Which claim counts does the paragraph of the market commentary below that begins "In the early going" give, listed in order?

▸ **DOCUMENT PASSAGE**:

>> Start

Daily State of the Markets
Good morning and welcome to the 2010 edition of the game. Stocks ended the year on a down note Friday as sell programs hit the indices hard when no one was looking. The action was not positive from a technical perspective as the DJIA was pushed back into its trading range. Thus, the question of the day is if the late-day dive was simply “hedge fund follies” or a prelude of things to come?
In the early going, it looked as if the bulls might be able to keep their end-of-year romp going as the report on Weekly Jobless Claims showed that initial filings for unemployment insurance fell 22,000 to 432,000; the lowest level since July 2008. In addition, ongoing claims for unemployment fell to 4.981 million, which was not only below the 5 million mark, but also under the consensus for a reading of 5.1 million.
However, the report was met with instant skepticism. First, the seasonal adjustments may have wreaked havoc with the data. And second, with the number of people collecting benefits for more than 26 weeks continuing to rise, the report suggests that while layoffs have eased, hirings have not yet picked up.
Although the jobs data wasn’t bad, stocks headed lower out of the gate. The major press outlets called it profit taking, but in reality, it was the bond market that was the primary source of the problem on Friday – well, until the programs kicked in, that is.
Everybody knows that rising interest rates are not good for stocks. Everybody also knows that the Fed has no plans to raise interest rates anytime soon as most economists project that the FOMC will stay on the sidelines throughout 2010. However, it is important to keep in mind that the Fed doesn’t control market rates. And don’t look now fans, but interest rates spiked in December.

>> End

▸ **DATA EXTRACT**:
>> Start

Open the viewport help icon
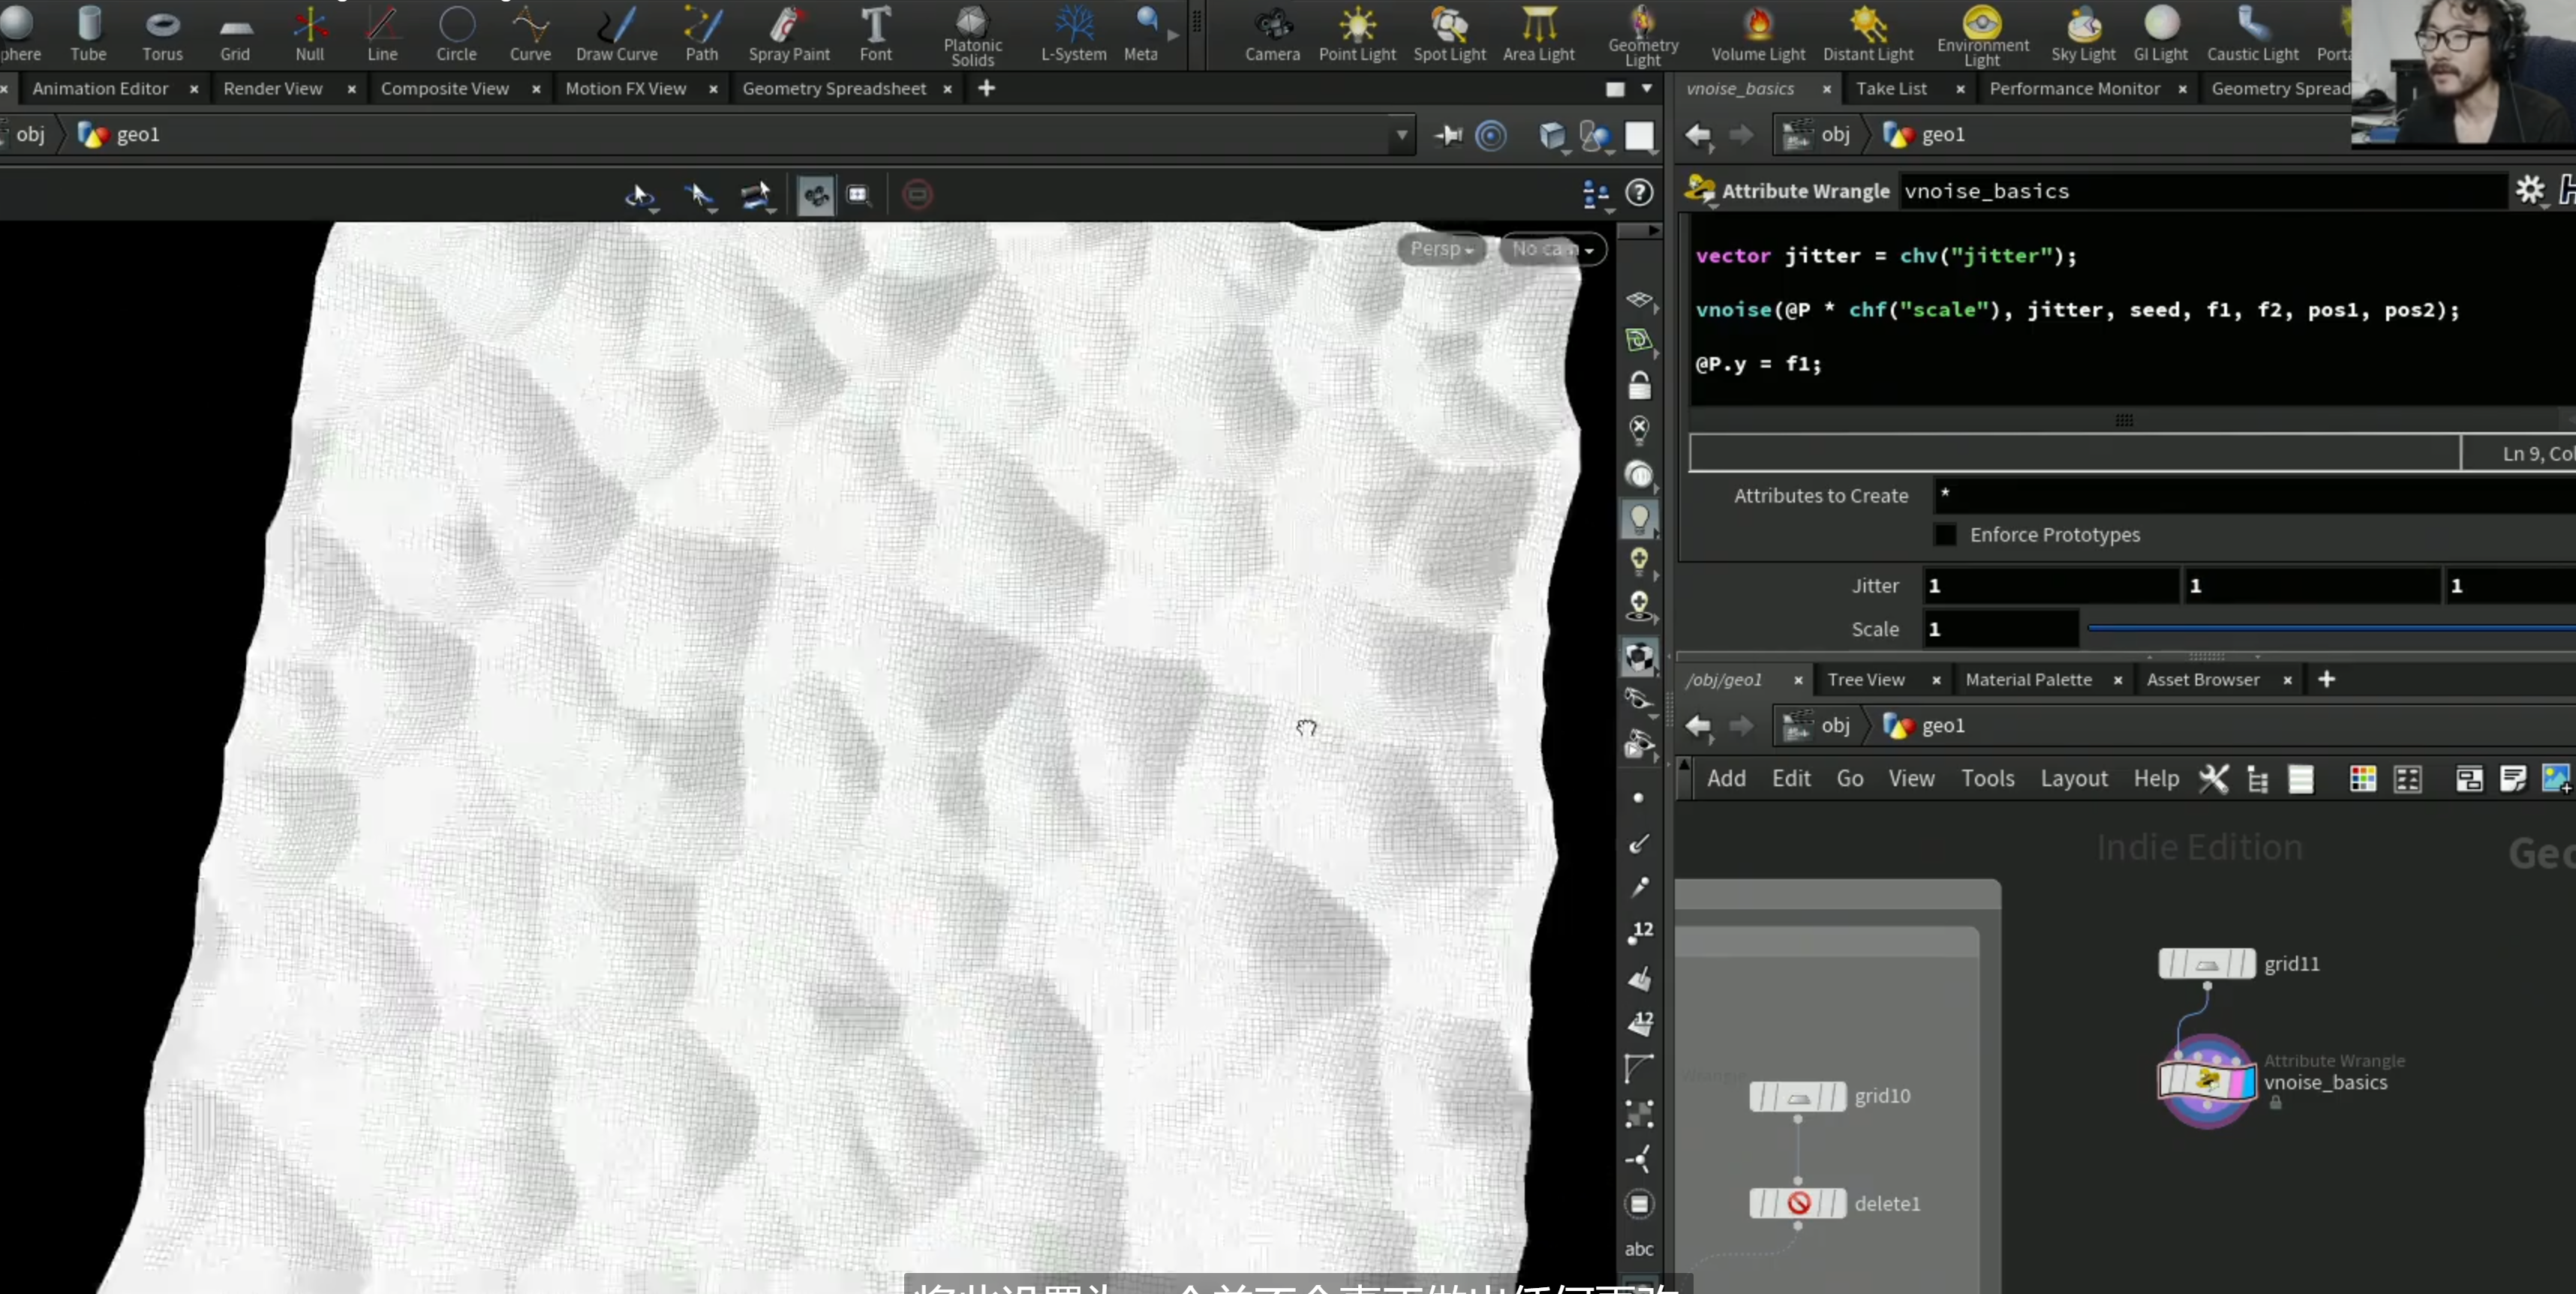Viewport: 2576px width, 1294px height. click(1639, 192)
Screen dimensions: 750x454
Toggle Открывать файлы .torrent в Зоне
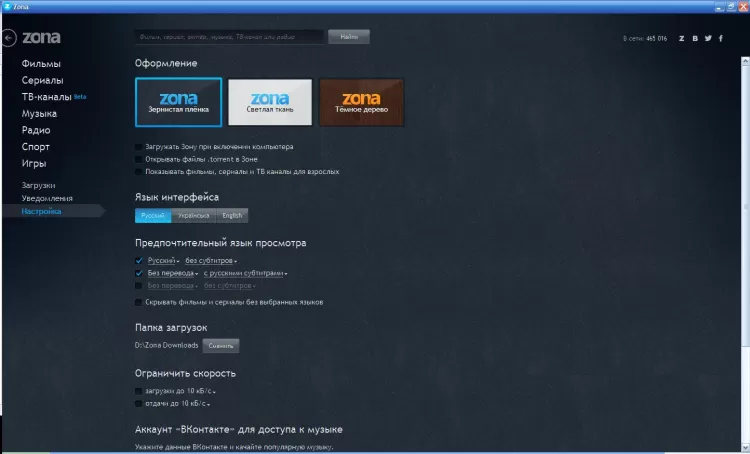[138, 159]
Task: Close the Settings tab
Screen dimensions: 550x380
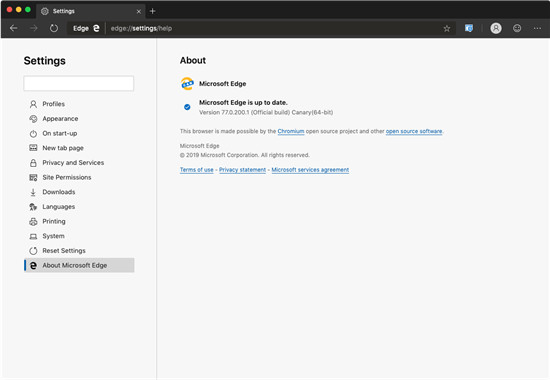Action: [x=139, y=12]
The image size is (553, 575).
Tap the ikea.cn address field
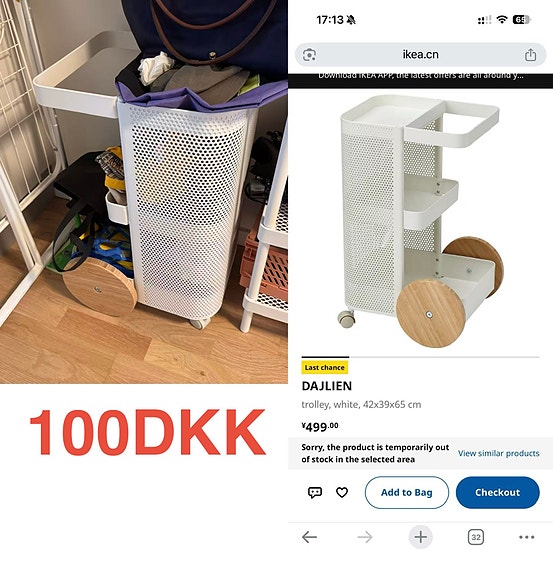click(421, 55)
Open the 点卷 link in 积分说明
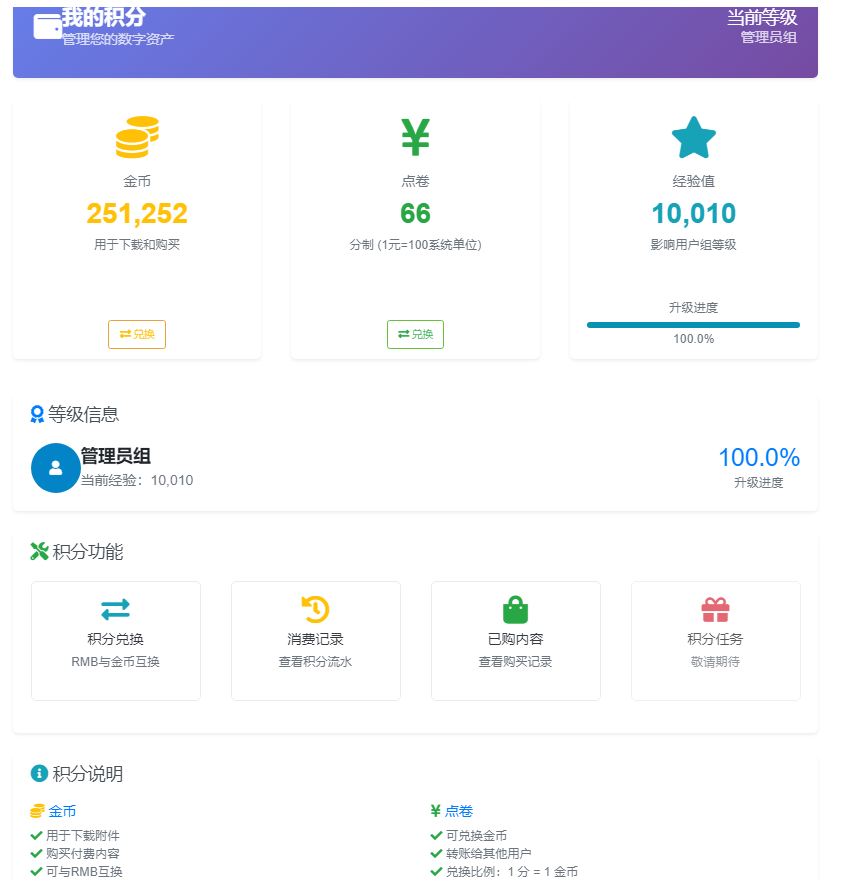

>> End

▸ **RESPONSE TO THIS EXERCISE**:
22,000
432,000
4.981 million
5 million
5.1 million